Breaking the ‘Jew taboo’
In the week that Jews all over the world sat down to mark their biblical exodus from Egypt, an Egyptian director was struggling for the right to show a film on the 20th century exodus of the country’s Jews.
Despite an attempt to block ‘Jews of Egypt’s release on security grounds, Amir Ramses finally won his battle with the authorities: ‘Jews of Egypt’ went on general release in three cinemas in Cairo and Alexandria on 27 March.
The film took three years to make. Ramses has rightly been acclaimed for bravely tackling a ‘taboo’ subject: the Jews. So poisoned are Egyptians with anti-Jewish hatred that the word Jew is an insult and a provocation. Jews are malevolent, a curse, a cancer, the ‘enemies of Islam’. When informed that Leila Murad, one of Egypt’s most popular film stars in its 1930s heyday, was Jewish, one man in the film instantly loses his enthusiasm for her.
The Jews left their mark in all walks of Egyptian life – contributing to culture and commerce. But with the flight of its minorities, Egypt has become monolithic, dull and impoverished. As the Canadian columnist Mark Steyn puts it: “Islam is king on a field of corpses.”
By leaving no doubt that Egypt’s 80,000 Jews were driven out, Ramses has lifted the lid on another taboo. The Jews did not leave of their own free will, as the official version would have it. Some 20,000 fled in 1948 following internment and sequestration. About 25,000 were brutally expelled after 1956 by Nasser, who took power in a military coup in 1952. The refugees were prohibited from returning. More persecution followed after 1967. For exposing this dark episode of modern Egyptian history to a mass audience, Ramses must be given due credit.
“We are in a very dark place. Egyptian society has become pre-emptively racist. They fear and shun the ‘other’ until proven otherwise,” Ramses told Al-Ahram online.
For Ramses, the near-extinct Jewish community – some 50 Jewish women, almost all married to Christians or Muslims, remain in Egypt – is the vanishing symbol of an earlier age of tolerance and cosmopolitanism, as celebrated in books like Lawrence Durrell’s ‘Alexandria Quartet‘.
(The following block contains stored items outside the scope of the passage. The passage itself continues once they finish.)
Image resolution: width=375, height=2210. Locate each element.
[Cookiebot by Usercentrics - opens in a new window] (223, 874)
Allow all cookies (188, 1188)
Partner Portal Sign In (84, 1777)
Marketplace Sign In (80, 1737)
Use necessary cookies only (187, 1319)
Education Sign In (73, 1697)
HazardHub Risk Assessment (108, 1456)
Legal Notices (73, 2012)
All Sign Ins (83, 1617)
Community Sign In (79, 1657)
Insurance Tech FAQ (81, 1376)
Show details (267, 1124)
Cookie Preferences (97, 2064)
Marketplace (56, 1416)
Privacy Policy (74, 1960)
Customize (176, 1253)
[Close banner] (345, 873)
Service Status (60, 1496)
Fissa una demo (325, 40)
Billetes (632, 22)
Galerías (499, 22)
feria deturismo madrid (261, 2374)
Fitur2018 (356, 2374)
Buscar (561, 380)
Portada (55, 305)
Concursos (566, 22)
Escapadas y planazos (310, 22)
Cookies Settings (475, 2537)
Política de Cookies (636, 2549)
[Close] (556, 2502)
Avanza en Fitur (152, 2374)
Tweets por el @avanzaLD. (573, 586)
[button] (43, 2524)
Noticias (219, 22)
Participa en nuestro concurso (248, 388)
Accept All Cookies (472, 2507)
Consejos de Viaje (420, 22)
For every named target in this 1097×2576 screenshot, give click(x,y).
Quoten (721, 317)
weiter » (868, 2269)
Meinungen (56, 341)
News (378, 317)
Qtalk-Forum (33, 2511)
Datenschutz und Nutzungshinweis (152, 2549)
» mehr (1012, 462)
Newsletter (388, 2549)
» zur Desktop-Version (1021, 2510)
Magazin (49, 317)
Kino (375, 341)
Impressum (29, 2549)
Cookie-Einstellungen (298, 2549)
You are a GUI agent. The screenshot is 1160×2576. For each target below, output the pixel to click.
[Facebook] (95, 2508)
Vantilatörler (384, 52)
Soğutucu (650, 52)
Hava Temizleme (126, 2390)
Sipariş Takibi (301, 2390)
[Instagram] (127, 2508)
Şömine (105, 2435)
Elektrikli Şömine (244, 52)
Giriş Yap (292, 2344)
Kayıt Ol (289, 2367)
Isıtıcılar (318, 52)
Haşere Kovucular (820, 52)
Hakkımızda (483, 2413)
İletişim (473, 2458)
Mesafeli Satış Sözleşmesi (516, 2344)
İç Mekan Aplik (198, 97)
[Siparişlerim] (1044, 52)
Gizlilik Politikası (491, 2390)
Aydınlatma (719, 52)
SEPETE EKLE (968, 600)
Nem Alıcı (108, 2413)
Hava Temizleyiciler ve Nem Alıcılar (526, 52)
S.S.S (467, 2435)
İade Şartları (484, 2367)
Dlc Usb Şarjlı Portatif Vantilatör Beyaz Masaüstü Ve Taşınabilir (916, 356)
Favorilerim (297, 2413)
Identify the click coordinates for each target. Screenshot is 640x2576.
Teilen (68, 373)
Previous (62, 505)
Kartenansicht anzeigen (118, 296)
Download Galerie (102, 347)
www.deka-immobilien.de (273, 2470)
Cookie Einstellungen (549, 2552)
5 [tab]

But how did the Jews, who had been a part of the Egyptian landscape for 3,000 years, go from partners to enemies? How did they become ‘controversial’?
Zionism was made a crime in 1948. The Jews of Egypt became conflated with Zionists. (But the seeds of xenophobia had already been planted. Discriminatory nationality laws predated the creation of Israel; anti-Jewish disturbances often spilled over against Greeks and Copts.)
However, choosing his interview subjects carefully, Ramses clings to the delusion that if only Judaism could have been distinguished from Zionism, the Jews would not have had to leave. It’s pie in the sky: bigots target the ‘other’ for what he is, not for his views.
One can understand Ramses’s survival strategy as a film-maker operating in post-Arab Spring Egypt where artistic expression is a fragile flower, easily crushed by the powers-that-be. To escape being tarred with the Zionist brush – he has already been accused of ‘normalisation’ with Israel – his film avoids altogether the 37,000 Egyptian Jews who fled to Israel. From what the trailer tells us, apart from the few timorous Jews still in Egypt whom he persuades to talk on camera, Ramses homes in on Jews in Paris or Switzerland. The assassinated communist leader Henri Curiel exerts a particular fascination for Ramses, who interviews his son Alain Gresh. Ramses’s subjects seem more than happy to wallow in nostalgia and declare their undying loyalty to Egypt, although they are hardly representative of the community as a whole.
Nevertheless, the film appears to be a milestone. Like Ramses himself, the Egyptian audiences who packed the cinemas for the premiere of ‘Jews of Egypt’ are searching for the missing parts of their mutilated identity. And anything that bucks the official trend of dehumanisation and demonisation of Jews must be a good thing.